**BRIEF:** Using the listing below, print the line containing "This screenshot has width=689, height=521.", the line containing "Task: Open settings hexagon icon", and each line between them, exactly and nothing else. Pictures stay out of the print.

**DATA TO PROCESS:**
* * * * *

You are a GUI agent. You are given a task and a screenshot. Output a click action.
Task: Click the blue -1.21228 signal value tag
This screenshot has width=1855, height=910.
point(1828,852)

* * * * *

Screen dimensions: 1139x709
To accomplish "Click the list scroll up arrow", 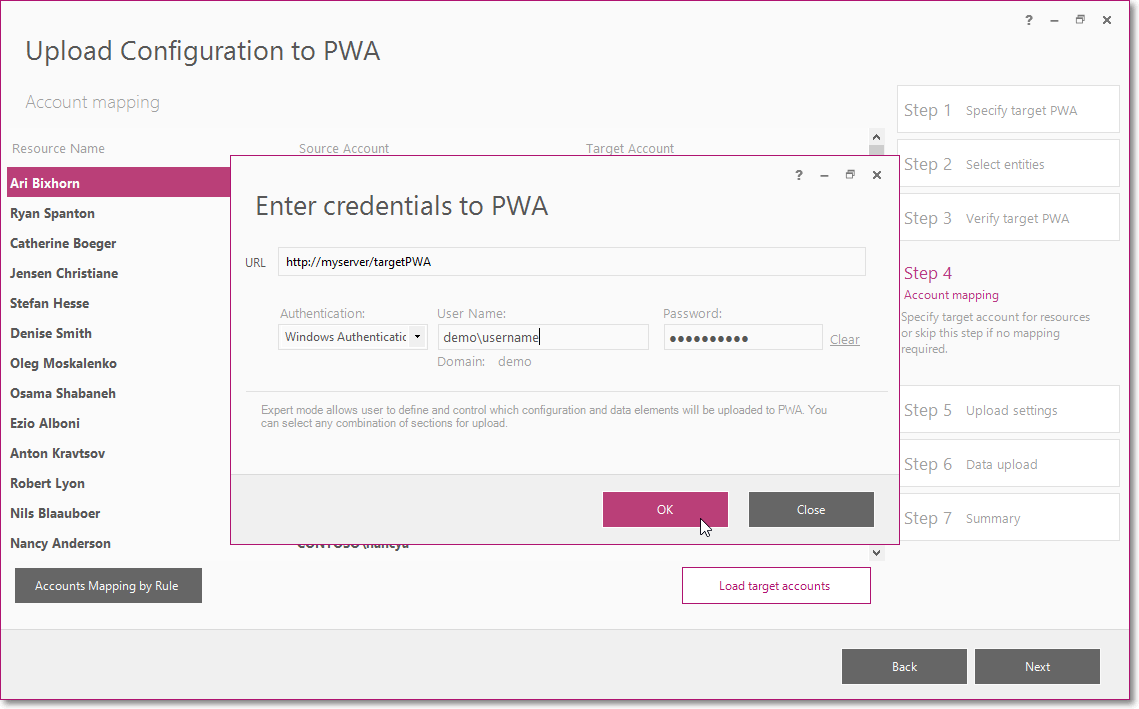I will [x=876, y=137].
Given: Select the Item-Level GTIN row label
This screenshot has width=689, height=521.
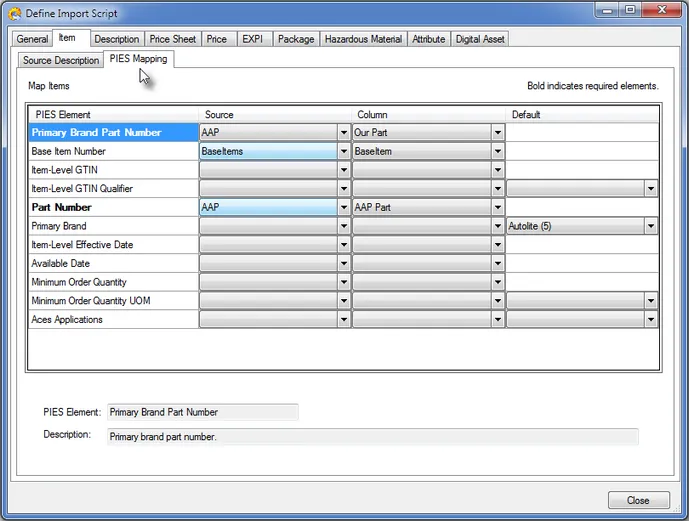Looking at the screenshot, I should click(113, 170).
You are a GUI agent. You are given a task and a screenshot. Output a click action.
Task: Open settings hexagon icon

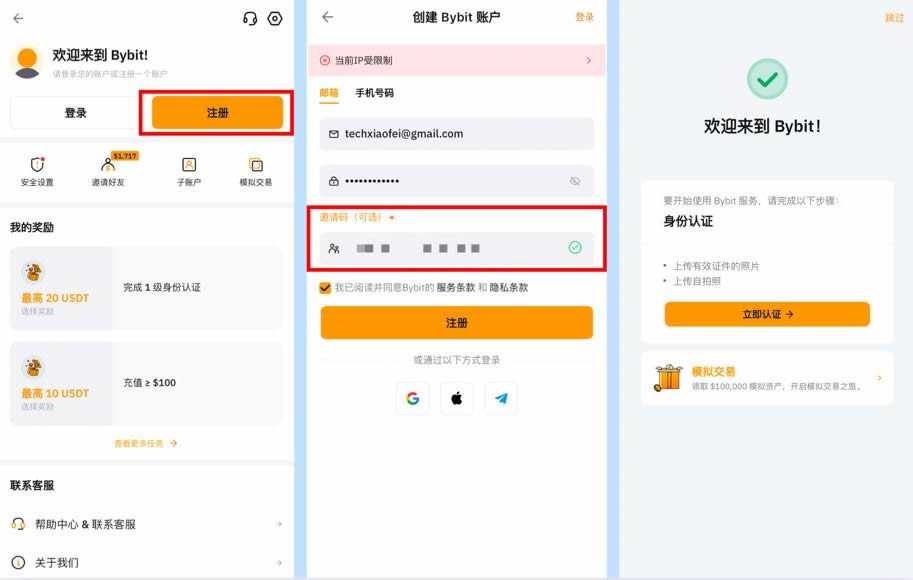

* * * * *

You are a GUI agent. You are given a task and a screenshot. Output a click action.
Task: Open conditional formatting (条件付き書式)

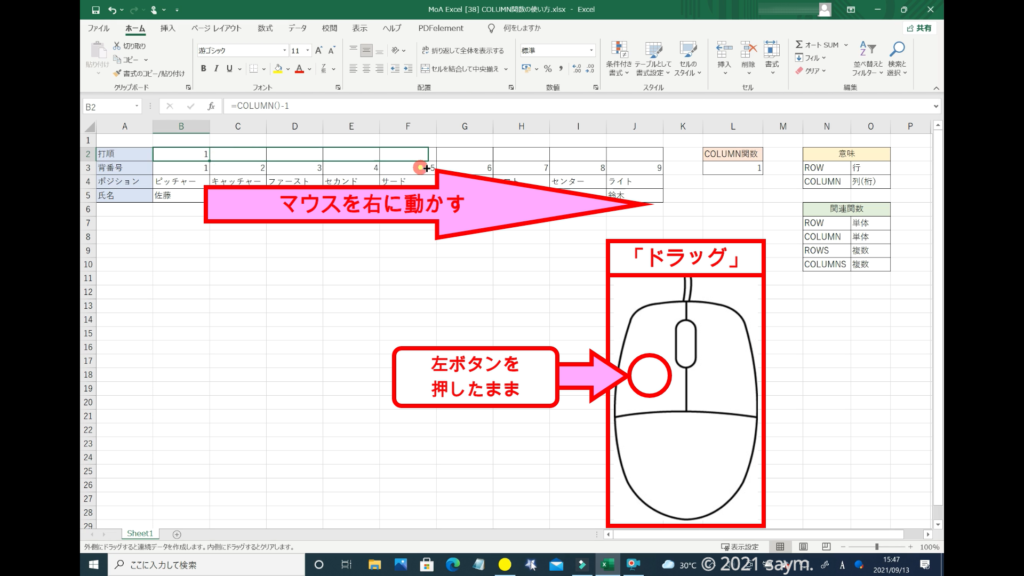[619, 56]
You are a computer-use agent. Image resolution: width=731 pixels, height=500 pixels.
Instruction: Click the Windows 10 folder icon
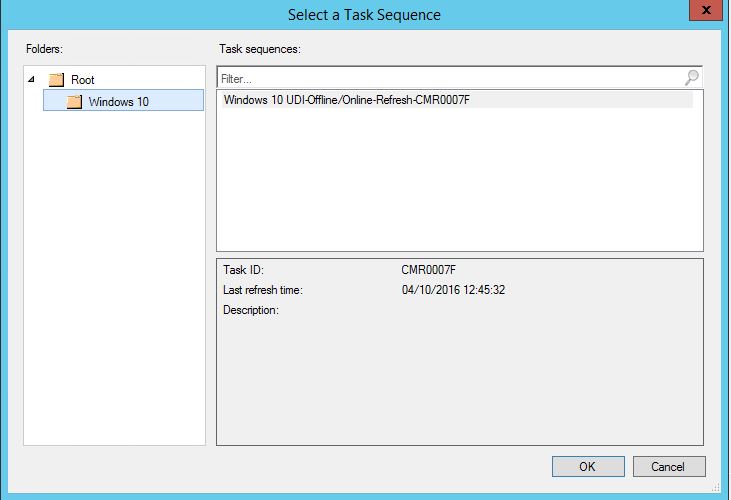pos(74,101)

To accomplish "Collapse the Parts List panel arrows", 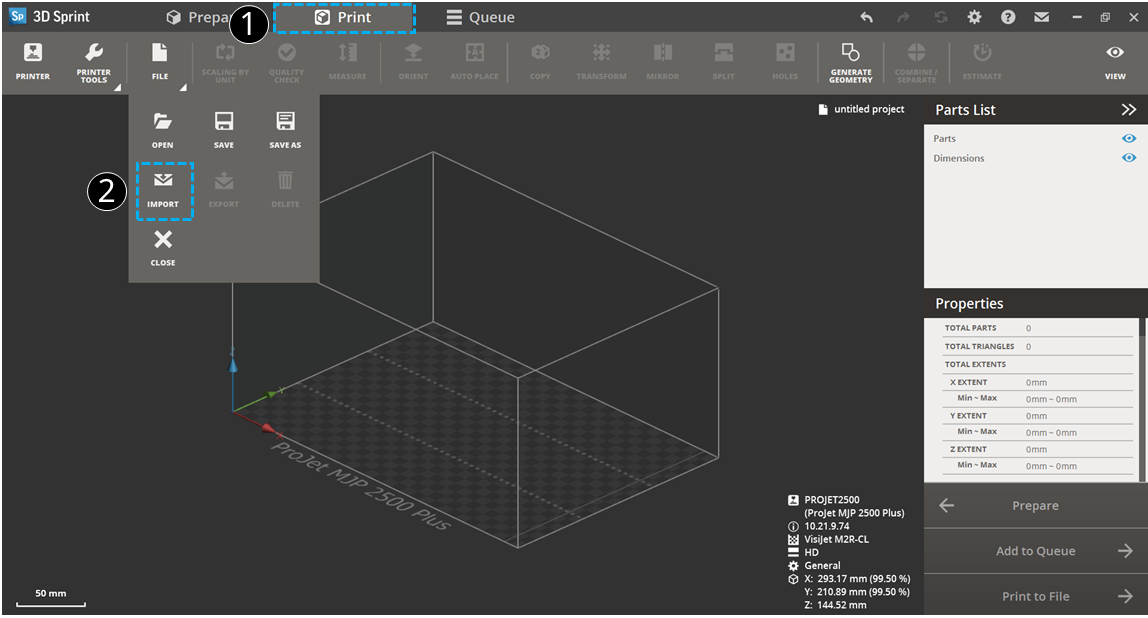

* * * * *

**RESULT FOR THIS TASK:**
This screenshot has width=689, height=521.
Looking at the screenshot, I should click(113, 170).
You are a GUI agent. You are given a task and a screenshot. Output a click action.
Task: Open settings hexagon icon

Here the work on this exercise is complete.